FIV also causes damage in SG. In 2012, an SG tube rupture (SGTR) occurred, and thereafter, extensive wear of more than 3000 SG tubes was found in San Onofre NPP units 2 and 3, leading to primary coolant leaks. The SGs in these units were put into operation one year earlier. The principal reason for the extensive wear and tube damage was found to be related to FIV. The US NRC identified violations of 10 CFR Part 50, Appendix B, Criterion III, for the failure to verify the adequacy of the thermal-hydraulic and FIV design of the San Onofre replacement SGs, which resulted in excessive and unexpected SG tube wear after one cycle of operation (NRC, 2015). Since then, these units are in a shut-down condition pending decommissioning. Steam generator tube rupture as a result of FIV has also been observed in other reactors in the past.

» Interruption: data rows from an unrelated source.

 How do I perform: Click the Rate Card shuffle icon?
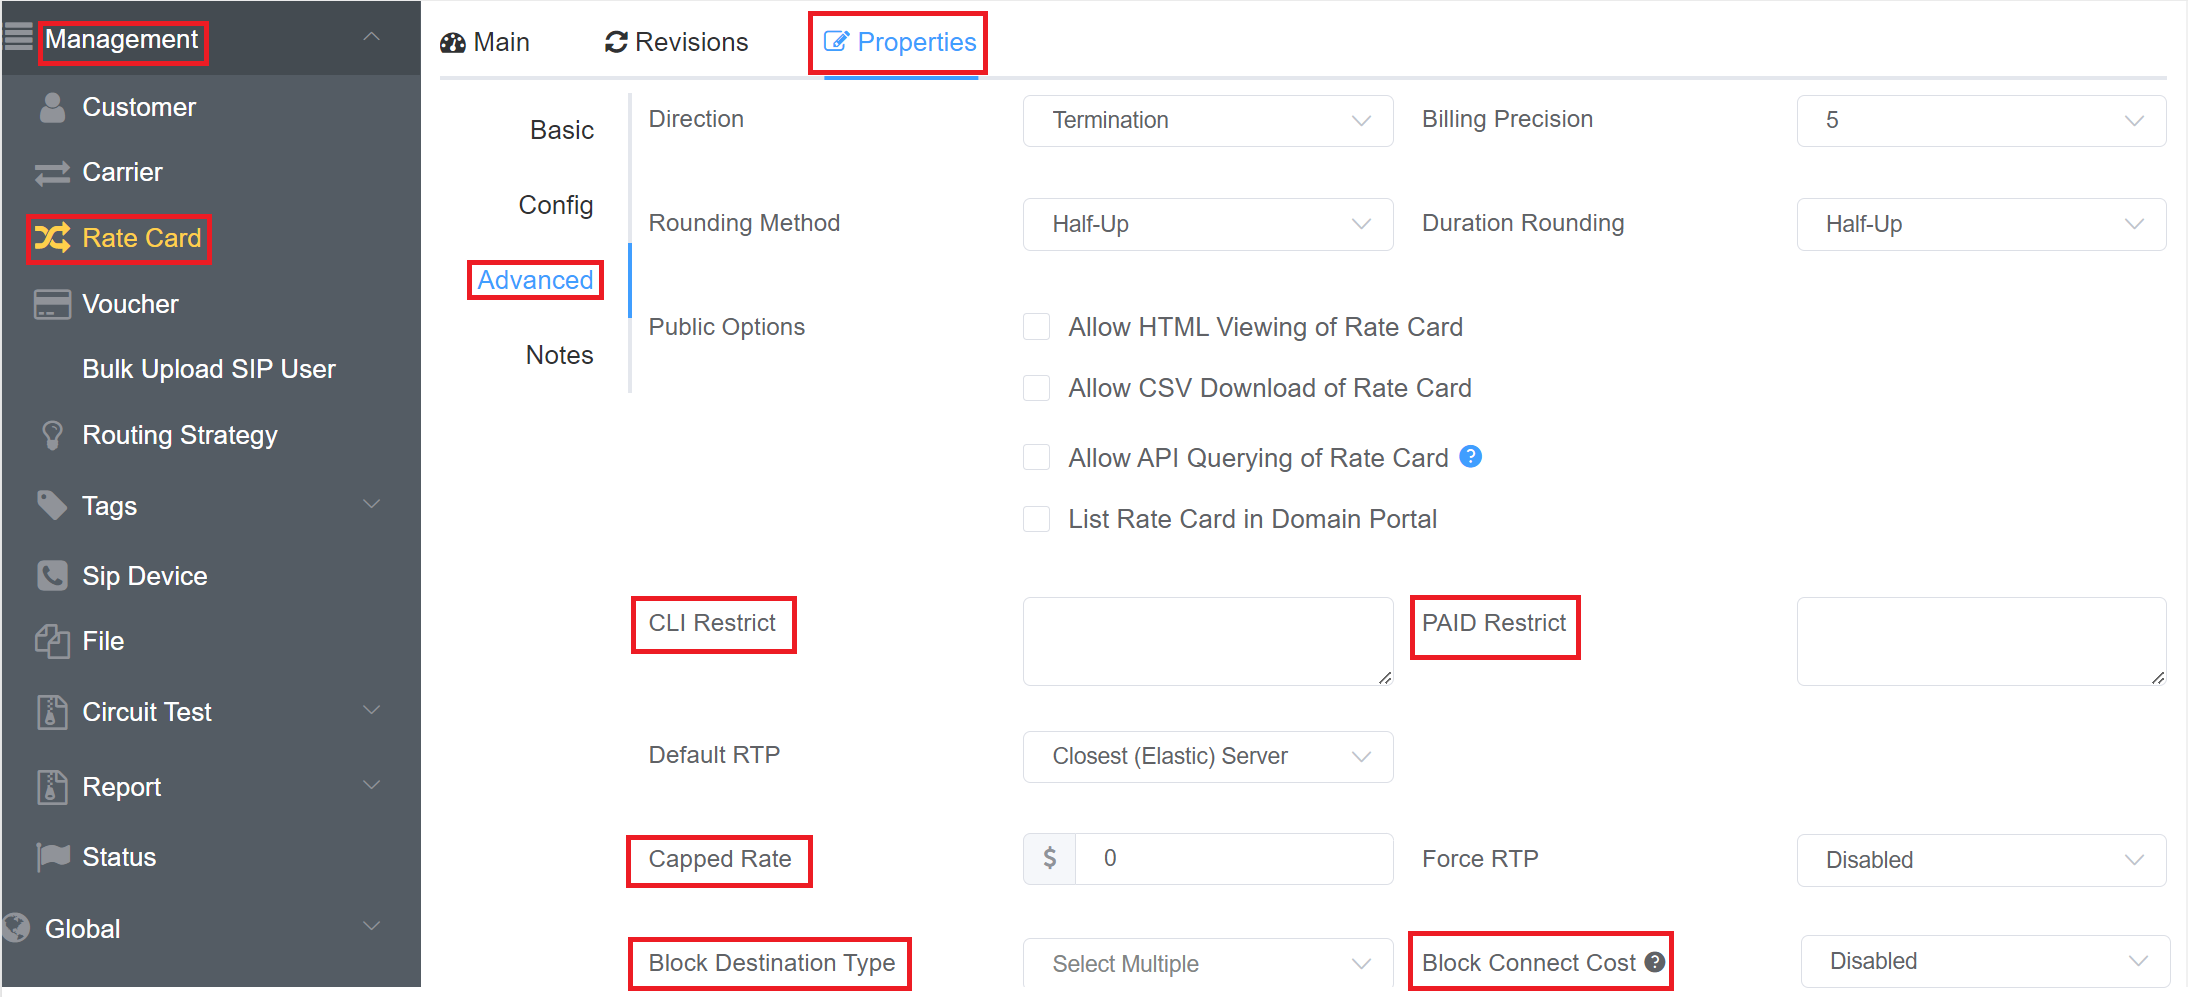[52, 238]

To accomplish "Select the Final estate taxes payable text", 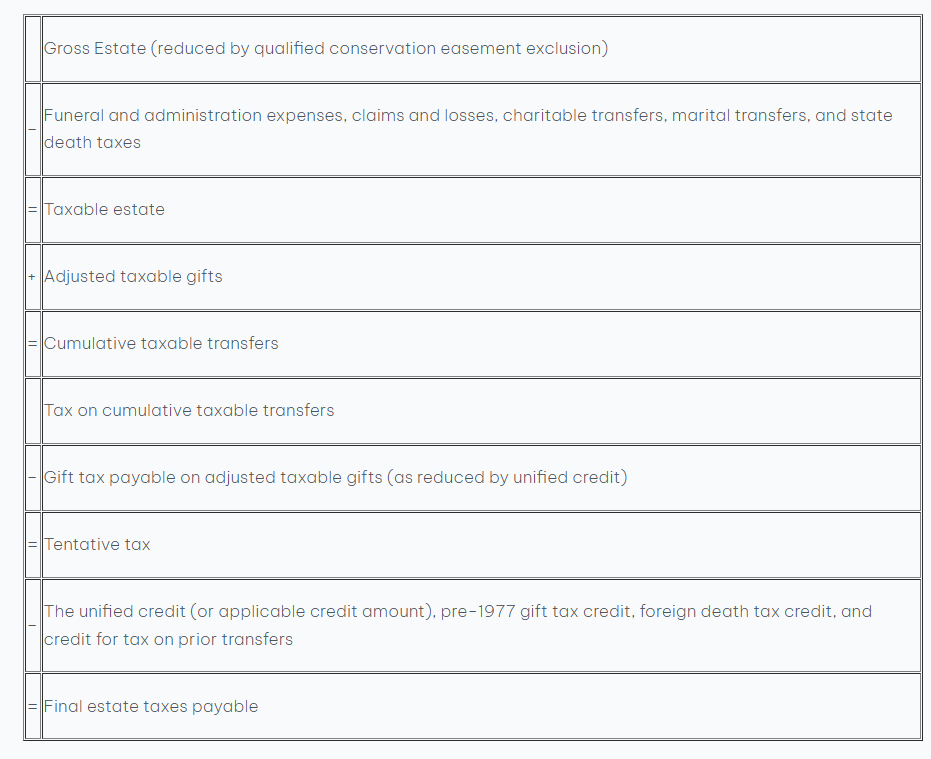I will coord(151,707).
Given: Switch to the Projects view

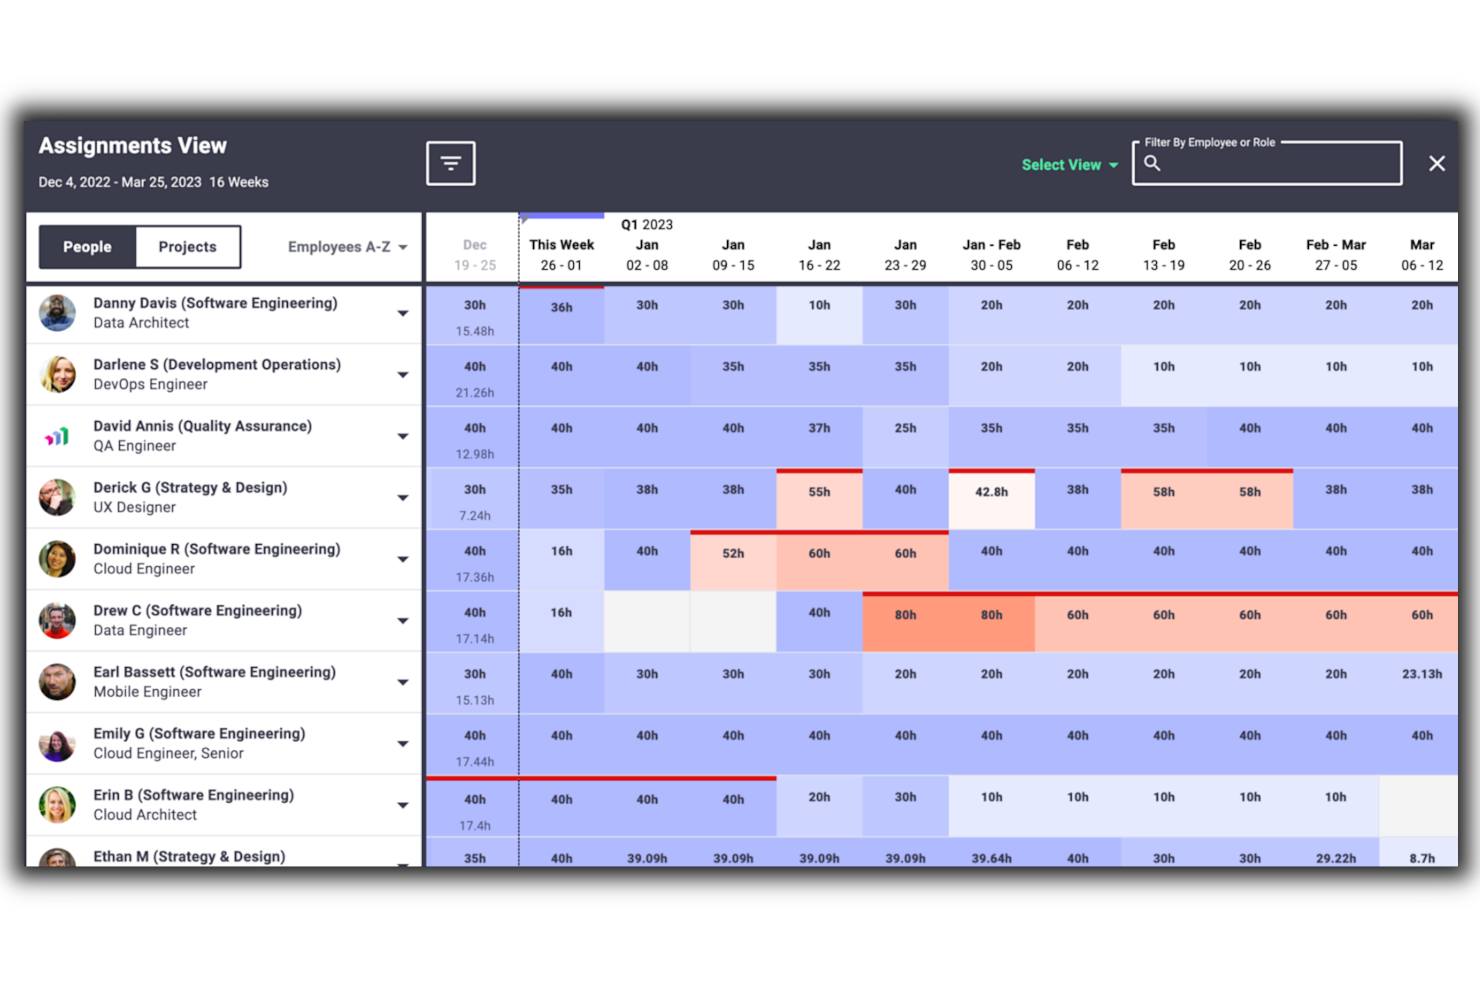Looking at the screenshot, I should [188, 246].
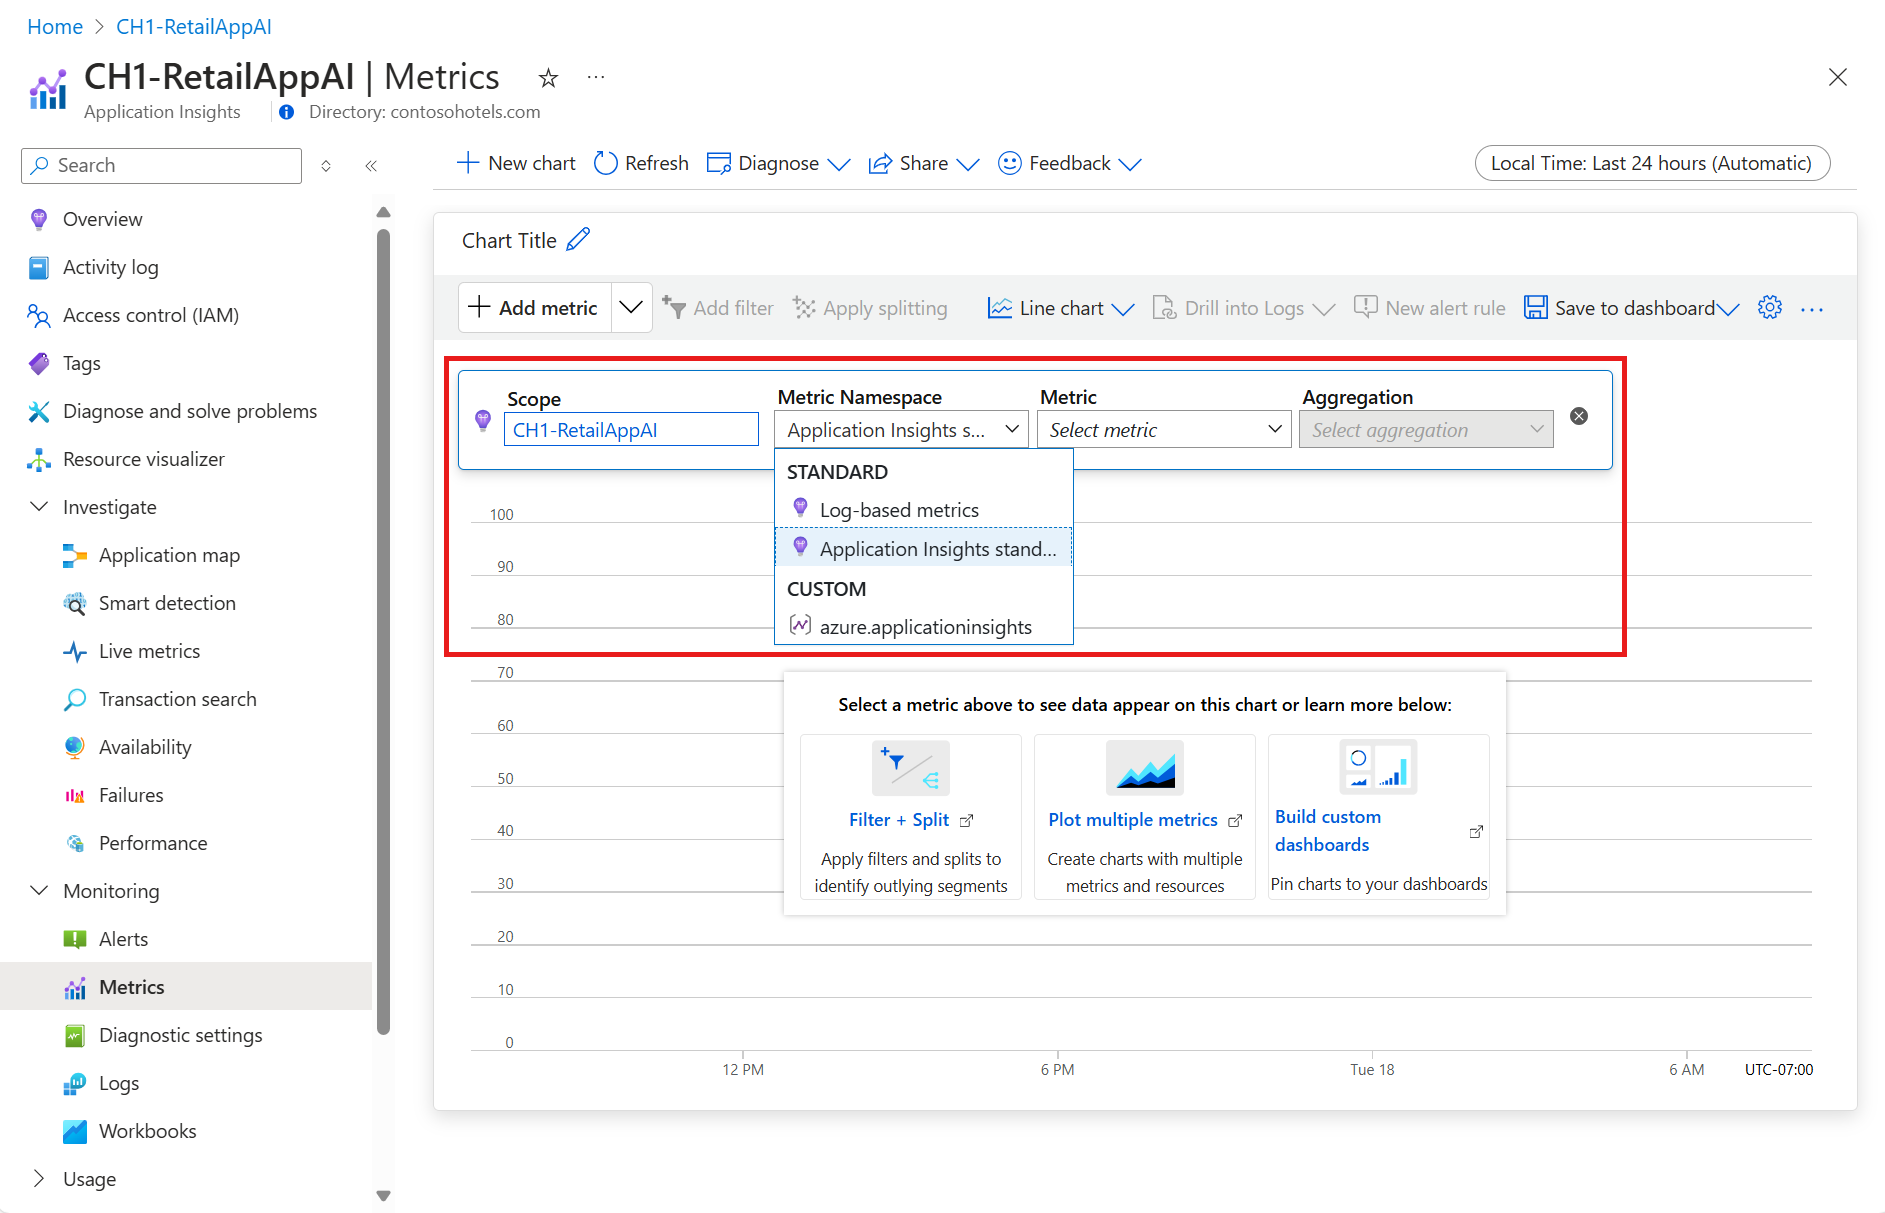Click the pencil icon to edit chart title

pos(578,240)
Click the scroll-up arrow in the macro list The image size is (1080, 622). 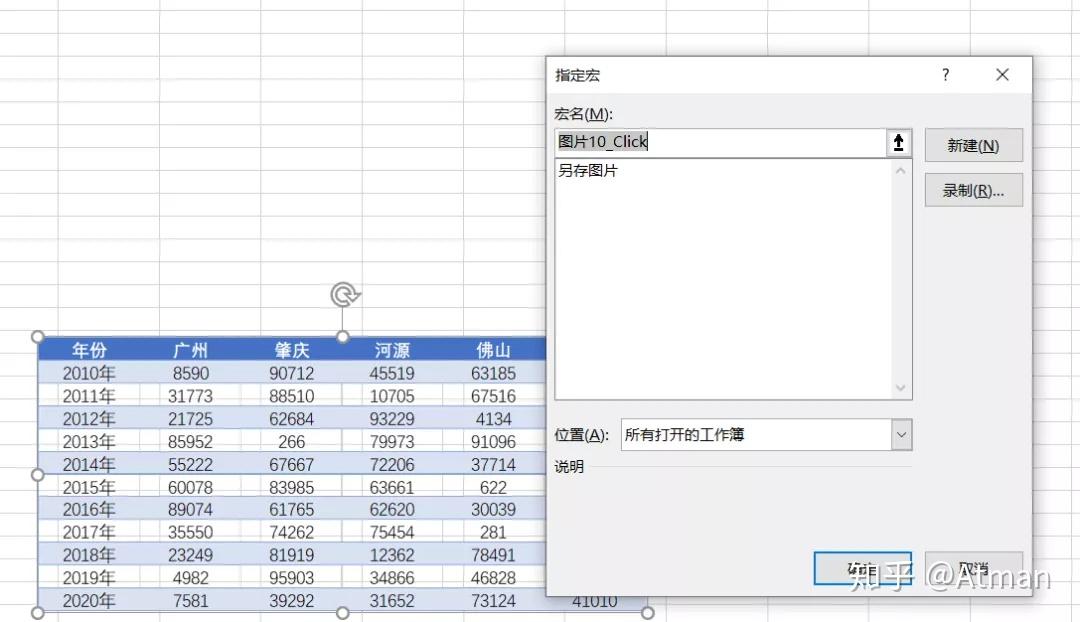point(900,170)
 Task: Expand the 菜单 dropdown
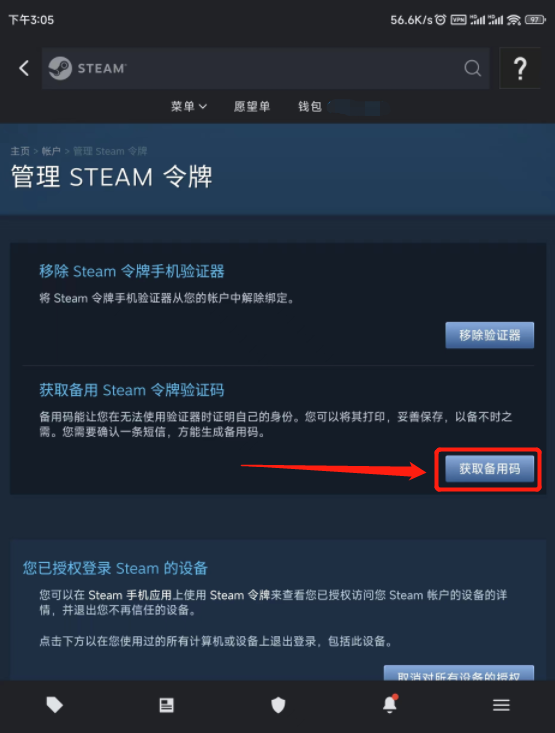click(x=189, y=107)

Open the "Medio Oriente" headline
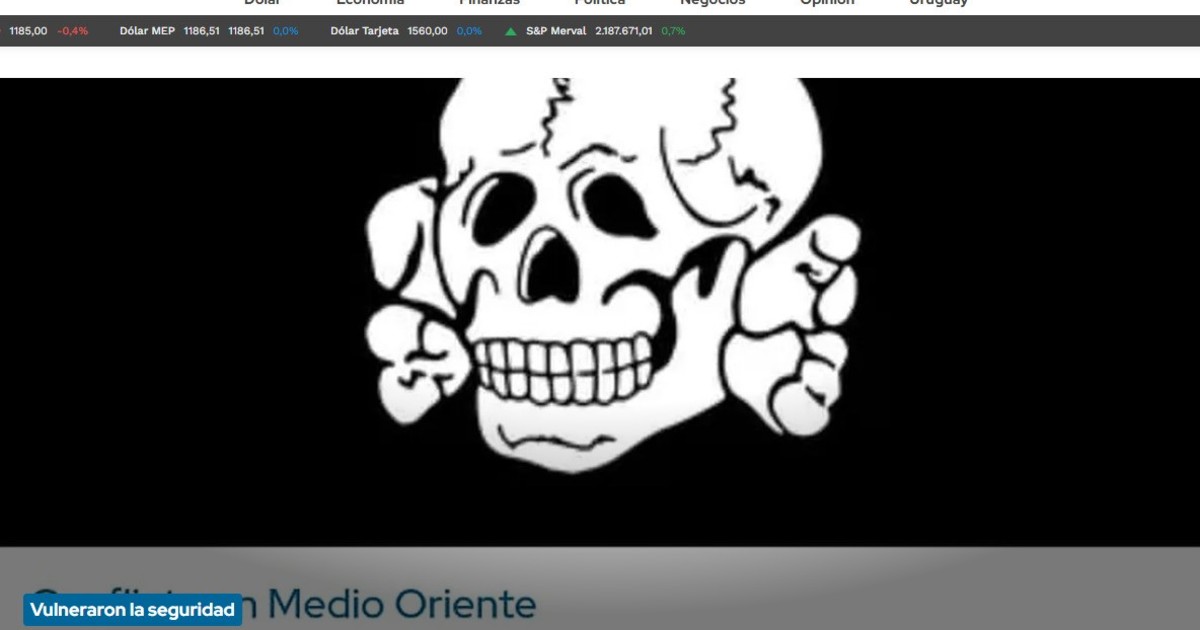pos(402,604)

To prevent flow-induced vibrations in nuclear power plants, several measures can be taken. These include designing plant components with appropriate geometry and flow characteristics and using materials that are resistant to fatigue, vibration, and erosion. In addition, plant operators can implement measures such as installing vibration dampers or altering the flow of the fluid to mitigate the risk of vibrations. Flow-induced vibrations can also be monitored and managed by using sensors and vibration analysis techniques. These technologies can help identify areas of the plant that are at risk for vibrations and allow operators to take proactive measures to prevent problems before they occur.
The overall objective of GO-VIKING is to increase the expertise and improve the tools and skills of the European nuclear stakeholders for the analysis of complex FIV phenomena. This will be accomplished by:
- Generation of new experimental and high-resolution numerical data, relevant to nuclear fuel assemblies and steam generators
- Expanded knowledge on efficiency, accuracy, and reliability of fluid-structure interaction (FSI) methods
- Provision of validated fast-running FSI tools with uncertainty quantification methods
- Highly increased expertise and awareness of FIV phenomena in nuclear power plants
- Training of stakeholders and graduates in numerical FIV analysis
To summarize, flow-induced vibrations are a serious concern in nuclear power plants, as they can lead to component damage, failure, and even nuclear incidents. By gathering and disseminating expertise on flow-induced vibrations with numerical and experimental analysis, and developing and validating advanced numerical tools for their prediction in the GO-VIKING project, the risk of vibrations can be minimized, and the operation, safety, and reliability of the plants can be increased.